Pedro Rivas
Doutor pela Rennes Business School (França), PMP. Professor (ESPM). Cultura, Comunicação e Sustentabilidade.
É comum ouvirmos muitas críticas à crescente popularização da temática ESG, e também dos seus exageros. Sem dúvida, tem muita coisa fora do lugar, mas temos que ter cuidado para não desprezarmos os avanços, junto com o que não presta. O termo ocupou um espaço não só nas narrativas corporativas e nos noticiários, mas também nos departamentos das empresas, nas normas, nos cursos, em toda parte. Se a ‘ascensão do ESG’ ainda não é suficientemente legítima, vamos expandí-la, aprofundá-la, vamos apurar nosso senso crítico.
Mas é preciso lembrar que quando criticamos de forma exagerada, nós podemos servir de auxiliares para quem quer fazer da pior forma, da maneira mais grotesca, justamente porque é às empresas incautas que mais interessa 1 dos 2 caminhos: (1) Falar exageradamente mal da Agenda ESG e desqualificá-la ou (2) Falar exageradamente bem, de forma deslumbrada, de modo que fiquem insensíveis às incoerências que ainda existem. Por isso também não acredito em frases categóricas como: “As empresas que se não se adequarem vão sumir do mapa”. Muitas delas vão desaparecer, mas outras não, e até lá, violências continuam ocorrendo. A consciência global não chegou num ponto de extinguirmos o investimento irresponsável e sedento por lucros no curto prazo, e ele deve persistir ainda por muito tempo.
Claro que é preciso considerar que nem todas as empresas que se ‘preocupam com ESG’ são necessariamente empresas que estão gerando impacto positivo no mundo. Acho expressões tipo: “empresa ESG” um desserviço. Basta passar um olho em quem são as empresas que compõe o ISEB3, índice de sustentabilidade da Bovespa. Certamente vamos perceber que ali não é a seleção de empresas salvadoras do mundo. São empresas que demonstram empenho, dedicação e comprovam avanços. Não cabe confete.
Prefiro pensar, que, de modo substancial, as coisas continuam muito parecidas como configuração global, apesar destes avanços. Porém muitas violências aos direitos humanos já não passam em branco. Comportamentos racistas, machistas, misóginos, homofóbicos, transfóbicos, etaristas, capacitistas, ‘já’ estão sendo apontados, acusados, barrados, indiciados e condenados, e isso tem uma importância muito grande. Fotografias que mostram equipes sem diversidade nenhuma nas coberturas de arranha-céus já começam a estranhar aos olhos da opinião pública.

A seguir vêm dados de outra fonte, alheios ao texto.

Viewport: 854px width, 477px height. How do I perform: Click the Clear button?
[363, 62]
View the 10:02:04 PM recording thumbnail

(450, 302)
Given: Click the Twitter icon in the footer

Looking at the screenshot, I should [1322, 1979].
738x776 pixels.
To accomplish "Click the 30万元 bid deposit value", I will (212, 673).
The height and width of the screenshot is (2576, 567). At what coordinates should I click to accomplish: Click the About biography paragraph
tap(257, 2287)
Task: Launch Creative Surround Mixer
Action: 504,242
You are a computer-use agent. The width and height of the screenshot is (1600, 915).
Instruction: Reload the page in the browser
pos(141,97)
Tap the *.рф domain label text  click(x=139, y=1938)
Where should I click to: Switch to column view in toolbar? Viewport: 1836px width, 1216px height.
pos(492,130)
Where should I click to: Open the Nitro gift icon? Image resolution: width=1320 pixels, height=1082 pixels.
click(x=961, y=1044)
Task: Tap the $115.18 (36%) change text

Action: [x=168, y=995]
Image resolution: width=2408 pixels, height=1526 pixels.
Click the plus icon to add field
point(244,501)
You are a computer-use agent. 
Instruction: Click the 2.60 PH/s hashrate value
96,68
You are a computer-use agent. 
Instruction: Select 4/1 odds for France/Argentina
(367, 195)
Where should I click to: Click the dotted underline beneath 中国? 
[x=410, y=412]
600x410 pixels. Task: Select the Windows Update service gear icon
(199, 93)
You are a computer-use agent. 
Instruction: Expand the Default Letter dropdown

Nós podemos também pensar em ESG sob o prisma da inovação. A própria inovação apresenta duas formas de acontecer: incremental e disruptiva. A adesão a normas, compliance, relatórios de sustentabilidade, a meu ver, dizem respeito a inovações incrementais, que não mudam necessariamente de modo radical a configuração do jogo, mas facilitarão na frente uma mudança mais efetiva.
Nós precisamos de mudanças disruptivas no nosso modelo de produção que nos tragam mudanças mais substanciais, que mudem o cenário da emissão de gases do efeito estufa, que mudem a configuração de desigualdade social absurda, do trabalho infantil, da exploração sexual de qualquer espécie, do desmatamento, da poluição dos mares. Tudo isso é fundamental. E para isso, não podemos aceitar que soluções incrementais sejam vendidas como soluções disruptivas, como se algo fosse ser resolvido definitivamente, ou como se a organização de fato estivesse mudando todo o cenário da sua atuação. Porém não vamos nos desfazer dos avanços, mesmo que pequenos, considerando-os no seu lugar, sem exageros, de forma ponderada.
A COP27 está nos mostrando de forma evidente este paradoxo: a pauta das mudanças climáticas está ganhando cobertura cada vez maior, empresas começam a se comprometer, mesmo as que nunca haviam se manifestado. Os Acordos estabelecidos em Paris, em 2015, não vêm sendo cumpridos, porém não podemos negar que novos esforços estão sendo feitos, e que empresas começam a se mobilizar mesmo que tardiamente. O BNDES acaba de fazer um anúncio sobre novas exigências de realização de inventário de emissões para obtenção de crédito.
Precisamos tratar do Greenwashing, da falta de coerência, de consistência, da cara de pau e falta de vergonha na cara. Vamos à luta, mas vamos manter de pé o que já construímos. O espírito do nosso tempo é de conciliação, convivência, coexistência, pluralidade, mas também de radicalização no sentido da natureza das coisas, da clareza de idéias, na definição de cursos, e da não aceitação de propostas que não resolvem nada. Vamos adiante!